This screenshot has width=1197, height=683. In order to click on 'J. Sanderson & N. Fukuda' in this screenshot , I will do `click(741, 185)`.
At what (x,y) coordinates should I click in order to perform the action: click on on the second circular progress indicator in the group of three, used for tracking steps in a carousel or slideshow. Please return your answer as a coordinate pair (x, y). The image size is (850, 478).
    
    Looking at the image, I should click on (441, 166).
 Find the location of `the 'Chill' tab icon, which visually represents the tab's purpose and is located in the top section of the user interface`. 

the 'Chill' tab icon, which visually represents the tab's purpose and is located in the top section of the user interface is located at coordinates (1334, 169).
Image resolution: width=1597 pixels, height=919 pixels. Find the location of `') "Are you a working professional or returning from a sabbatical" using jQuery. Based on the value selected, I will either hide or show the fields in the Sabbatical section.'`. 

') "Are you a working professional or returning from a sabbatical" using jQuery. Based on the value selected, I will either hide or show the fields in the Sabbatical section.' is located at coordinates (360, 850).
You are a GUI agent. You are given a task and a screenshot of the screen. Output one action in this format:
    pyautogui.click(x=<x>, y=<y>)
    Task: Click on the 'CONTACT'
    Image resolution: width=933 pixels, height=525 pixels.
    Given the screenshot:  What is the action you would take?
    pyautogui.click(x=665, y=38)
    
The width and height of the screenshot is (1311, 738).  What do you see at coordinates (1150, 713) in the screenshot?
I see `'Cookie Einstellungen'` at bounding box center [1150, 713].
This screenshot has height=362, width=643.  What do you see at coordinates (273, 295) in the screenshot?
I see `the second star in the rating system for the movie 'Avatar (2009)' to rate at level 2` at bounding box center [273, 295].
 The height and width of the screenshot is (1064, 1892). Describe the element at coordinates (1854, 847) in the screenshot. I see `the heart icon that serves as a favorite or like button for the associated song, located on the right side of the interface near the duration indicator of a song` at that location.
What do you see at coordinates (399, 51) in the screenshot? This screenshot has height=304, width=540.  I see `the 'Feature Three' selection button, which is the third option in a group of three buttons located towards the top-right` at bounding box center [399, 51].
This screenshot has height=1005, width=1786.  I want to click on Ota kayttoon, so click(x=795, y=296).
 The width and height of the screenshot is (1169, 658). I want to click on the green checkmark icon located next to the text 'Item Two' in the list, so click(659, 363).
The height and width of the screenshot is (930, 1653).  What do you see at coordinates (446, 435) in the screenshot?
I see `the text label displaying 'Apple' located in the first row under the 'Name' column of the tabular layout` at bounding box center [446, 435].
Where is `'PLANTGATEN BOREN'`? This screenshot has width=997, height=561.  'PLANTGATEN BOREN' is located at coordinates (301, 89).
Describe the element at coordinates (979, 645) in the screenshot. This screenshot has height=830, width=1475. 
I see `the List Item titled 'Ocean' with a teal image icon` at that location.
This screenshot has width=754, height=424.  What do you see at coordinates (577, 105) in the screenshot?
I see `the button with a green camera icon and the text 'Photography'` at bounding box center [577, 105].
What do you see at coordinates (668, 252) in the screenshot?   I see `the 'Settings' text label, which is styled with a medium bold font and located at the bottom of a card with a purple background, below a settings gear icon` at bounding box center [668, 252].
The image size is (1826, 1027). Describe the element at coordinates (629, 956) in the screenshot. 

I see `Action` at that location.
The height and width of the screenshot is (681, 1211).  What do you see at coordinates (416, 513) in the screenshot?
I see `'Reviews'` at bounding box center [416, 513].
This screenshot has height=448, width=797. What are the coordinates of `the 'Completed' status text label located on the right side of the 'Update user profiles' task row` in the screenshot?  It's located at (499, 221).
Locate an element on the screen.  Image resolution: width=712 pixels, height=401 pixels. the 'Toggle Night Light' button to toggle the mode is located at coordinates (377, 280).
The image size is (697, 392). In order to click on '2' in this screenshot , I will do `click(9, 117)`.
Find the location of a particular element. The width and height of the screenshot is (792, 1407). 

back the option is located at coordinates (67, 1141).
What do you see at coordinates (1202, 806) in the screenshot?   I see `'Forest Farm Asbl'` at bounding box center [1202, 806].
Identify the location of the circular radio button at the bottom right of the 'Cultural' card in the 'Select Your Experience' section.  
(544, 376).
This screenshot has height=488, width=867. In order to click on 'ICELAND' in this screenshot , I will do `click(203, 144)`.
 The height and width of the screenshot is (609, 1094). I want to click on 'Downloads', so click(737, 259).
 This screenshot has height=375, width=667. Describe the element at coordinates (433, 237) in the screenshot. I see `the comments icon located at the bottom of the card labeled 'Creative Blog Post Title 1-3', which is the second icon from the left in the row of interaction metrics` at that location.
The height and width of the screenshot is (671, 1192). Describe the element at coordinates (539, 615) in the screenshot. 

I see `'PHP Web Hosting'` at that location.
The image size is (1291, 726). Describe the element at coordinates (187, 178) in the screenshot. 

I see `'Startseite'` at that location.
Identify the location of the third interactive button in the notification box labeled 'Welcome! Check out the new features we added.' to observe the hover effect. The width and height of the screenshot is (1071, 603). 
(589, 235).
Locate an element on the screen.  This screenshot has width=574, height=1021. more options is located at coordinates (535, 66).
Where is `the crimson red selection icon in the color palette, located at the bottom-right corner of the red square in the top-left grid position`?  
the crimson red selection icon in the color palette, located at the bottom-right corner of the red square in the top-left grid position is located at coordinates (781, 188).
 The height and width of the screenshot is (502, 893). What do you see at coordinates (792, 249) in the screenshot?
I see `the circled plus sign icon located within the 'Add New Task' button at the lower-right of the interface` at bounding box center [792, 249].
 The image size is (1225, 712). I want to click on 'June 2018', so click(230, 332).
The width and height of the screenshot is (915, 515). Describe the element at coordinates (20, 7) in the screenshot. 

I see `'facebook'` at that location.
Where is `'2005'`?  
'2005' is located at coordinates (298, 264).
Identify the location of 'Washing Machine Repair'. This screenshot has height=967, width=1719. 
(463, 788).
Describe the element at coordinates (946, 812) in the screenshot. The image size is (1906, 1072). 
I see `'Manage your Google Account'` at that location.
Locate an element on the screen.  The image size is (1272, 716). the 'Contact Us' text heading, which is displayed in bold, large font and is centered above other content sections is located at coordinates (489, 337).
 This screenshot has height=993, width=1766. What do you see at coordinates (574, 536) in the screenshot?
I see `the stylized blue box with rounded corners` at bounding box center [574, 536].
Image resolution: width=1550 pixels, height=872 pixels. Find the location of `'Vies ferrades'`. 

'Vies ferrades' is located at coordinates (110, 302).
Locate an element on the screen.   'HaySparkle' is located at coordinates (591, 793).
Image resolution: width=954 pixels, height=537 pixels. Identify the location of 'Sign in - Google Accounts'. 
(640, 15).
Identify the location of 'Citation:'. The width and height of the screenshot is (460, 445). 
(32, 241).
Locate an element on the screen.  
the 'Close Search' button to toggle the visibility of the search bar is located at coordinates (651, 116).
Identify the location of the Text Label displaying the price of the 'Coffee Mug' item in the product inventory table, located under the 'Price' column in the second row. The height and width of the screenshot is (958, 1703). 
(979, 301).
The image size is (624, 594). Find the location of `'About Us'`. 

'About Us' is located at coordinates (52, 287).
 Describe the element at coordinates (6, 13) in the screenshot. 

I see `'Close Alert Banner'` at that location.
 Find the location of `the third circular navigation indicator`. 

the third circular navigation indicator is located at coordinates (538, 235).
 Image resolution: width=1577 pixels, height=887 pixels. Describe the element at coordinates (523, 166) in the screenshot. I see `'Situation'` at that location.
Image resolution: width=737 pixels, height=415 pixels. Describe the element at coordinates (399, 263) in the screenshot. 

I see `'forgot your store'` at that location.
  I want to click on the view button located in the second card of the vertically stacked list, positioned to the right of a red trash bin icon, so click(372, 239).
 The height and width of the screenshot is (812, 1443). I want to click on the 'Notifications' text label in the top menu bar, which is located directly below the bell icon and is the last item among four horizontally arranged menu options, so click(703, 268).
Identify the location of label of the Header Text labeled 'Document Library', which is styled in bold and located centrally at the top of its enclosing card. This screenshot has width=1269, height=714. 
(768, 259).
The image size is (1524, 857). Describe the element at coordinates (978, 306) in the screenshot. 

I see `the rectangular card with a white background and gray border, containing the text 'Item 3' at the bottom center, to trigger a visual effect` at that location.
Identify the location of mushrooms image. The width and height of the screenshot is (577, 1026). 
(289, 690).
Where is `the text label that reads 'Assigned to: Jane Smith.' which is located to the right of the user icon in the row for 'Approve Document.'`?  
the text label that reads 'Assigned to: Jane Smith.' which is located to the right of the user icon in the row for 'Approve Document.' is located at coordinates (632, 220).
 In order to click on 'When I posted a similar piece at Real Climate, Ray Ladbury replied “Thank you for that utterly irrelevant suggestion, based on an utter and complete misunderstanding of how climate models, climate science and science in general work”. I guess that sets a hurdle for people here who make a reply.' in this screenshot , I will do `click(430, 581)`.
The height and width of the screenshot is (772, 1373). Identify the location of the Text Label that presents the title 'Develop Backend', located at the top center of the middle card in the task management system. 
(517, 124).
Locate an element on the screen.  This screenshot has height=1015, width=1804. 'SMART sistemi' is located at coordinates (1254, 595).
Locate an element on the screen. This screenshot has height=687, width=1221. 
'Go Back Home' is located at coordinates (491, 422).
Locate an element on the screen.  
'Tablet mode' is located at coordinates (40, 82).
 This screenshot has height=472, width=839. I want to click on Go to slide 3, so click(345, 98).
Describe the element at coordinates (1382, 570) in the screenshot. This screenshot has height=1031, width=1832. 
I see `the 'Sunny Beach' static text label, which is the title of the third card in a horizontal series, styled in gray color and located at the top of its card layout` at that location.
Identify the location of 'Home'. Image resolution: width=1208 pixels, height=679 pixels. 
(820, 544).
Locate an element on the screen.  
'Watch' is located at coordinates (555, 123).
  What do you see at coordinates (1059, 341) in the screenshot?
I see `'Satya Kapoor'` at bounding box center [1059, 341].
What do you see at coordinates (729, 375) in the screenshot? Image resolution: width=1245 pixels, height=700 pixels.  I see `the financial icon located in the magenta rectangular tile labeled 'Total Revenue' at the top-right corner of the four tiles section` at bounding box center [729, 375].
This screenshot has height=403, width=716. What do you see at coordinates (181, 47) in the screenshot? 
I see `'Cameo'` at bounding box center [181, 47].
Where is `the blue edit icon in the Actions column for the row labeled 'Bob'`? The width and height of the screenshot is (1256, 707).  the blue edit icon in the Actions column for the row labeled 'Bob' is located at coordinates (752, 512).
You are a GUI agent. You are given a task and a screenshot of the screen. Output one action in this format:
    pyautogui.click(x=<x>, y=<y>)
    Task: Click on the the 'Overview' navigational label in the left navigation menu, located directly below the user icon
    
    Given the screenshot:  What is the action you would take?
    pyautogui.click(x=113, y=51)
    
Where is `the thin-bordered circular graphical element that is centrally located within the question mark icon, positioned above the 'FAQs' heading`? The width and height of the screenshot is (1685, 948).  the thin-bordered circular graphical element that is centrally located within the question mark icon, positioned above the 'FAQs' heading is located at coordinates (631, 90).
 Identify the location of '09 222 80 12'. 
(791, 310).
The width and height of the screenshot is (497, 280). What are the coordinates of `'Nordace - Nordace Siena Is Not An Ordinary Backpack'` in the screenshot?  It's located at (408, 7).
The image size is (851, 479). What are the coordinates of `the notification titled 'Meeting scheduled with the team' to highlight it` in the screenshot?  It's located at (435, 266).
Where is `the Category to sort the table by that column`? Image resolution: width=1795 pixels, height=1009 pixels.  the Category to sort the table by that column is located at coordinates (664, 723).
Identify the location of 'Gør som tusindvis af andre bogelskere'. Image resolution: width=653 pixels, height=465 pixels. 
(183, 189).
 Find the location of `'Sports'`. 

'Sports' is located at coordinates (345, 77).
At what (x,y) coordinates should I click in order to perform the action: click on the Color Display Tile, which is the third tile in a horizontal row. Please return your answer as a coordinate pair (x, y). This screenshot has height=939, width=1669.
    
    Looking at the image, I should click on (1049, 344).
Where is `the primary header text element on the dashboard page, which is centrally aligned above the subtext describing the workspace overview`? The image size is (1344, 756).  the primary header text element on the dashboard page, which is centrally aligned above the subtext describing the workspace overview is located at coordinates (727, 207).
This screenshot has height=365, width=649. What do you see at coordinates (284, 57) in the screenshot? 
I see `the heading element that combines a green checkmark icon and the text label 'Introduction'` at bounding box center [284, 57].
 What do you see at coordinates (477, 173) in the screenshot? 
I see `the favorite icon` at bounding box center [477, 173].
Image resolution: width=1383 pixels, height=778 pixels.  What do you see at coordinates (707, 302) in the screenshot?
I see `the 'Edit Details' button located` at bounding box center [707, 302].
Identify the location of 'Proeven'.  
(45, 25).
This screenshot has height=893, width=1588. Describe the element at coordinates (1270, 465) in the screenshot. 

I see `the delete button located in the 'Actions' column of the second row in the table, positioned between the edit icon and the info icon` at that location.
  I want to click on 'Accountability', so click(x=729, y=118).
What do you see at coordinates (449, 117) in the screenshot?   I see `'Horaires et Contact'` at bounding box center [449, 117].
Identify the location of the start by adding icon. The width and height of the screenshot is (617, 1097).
________
*Task instructions:*
Reproduce the data above exactly, from the start of the data down through the line containing "Looking at the image, I should click on (441, 166).", including that line.

*Correct response:*
This screenshot has width=1197, height=683. In order to click on 'J. Sanderson & N. Fukuda' in this screenshot , I will do `click(741, 185)`.
At what (x,y) coordinates should I click in order to perform the action: click on on the second circular progress indicator in the group of three, used for tracking steps in a carousel or slideshow. Please return your answer as a coordinate pair (x, y). The image size is (850, 478).
    
    Looking at the image, I should click on (441, 166).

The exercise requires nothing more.